论文标题
单型排的符号轨道
Symplectic orbits of unimodular rows
论文作者
论文摘要
对于平稳的仿射代数$ r $,尺寸$ d \ geq 3 $在field $ k $上和可变可倒数的矩阵$χ$等级$ 2n $,$ sp(χ)$ sp(χ)$ 2N $的可转让矩阵$ 2N $的$ 2N $ $ $超过$ r $ co $ um的$ quy um_ $ quy的$ r $同样}长度$ 2N $超过$ r $。在本文中,我们证明$ sp(χ)$在$ um_ {2n}(r)$上进行过渡,如果$ k $是代数关闭的,$ d! \ in K^{\ times} $和$ 2N \ geq d $。

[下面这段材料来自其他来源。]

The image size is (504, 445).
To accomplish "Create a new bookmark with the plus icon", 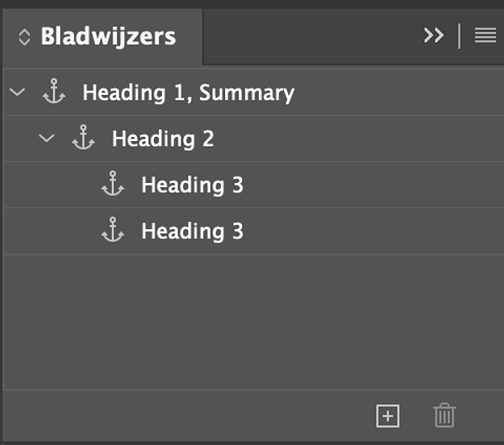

For a smooth affine algebra $R$ of dimension $d \geq 3$ over a field $k$ and an invertible alternating matrix $χ$ of rank $2n$, the group $Sp(χ)$ of invertible matrices of rank $2n$ over $R$ which are symplectic with respect to $χ$ acts on the right on the set $Um_{2n}(R)$ of unimodular rows of length $2n$ over $R$. In this paper, we prove that $Sp(χ)$ acts transitively on $Um_{2n}(R)$ if $k$ is algebraically closed, $d! \in k^{\times}$ and $2n \geq d$.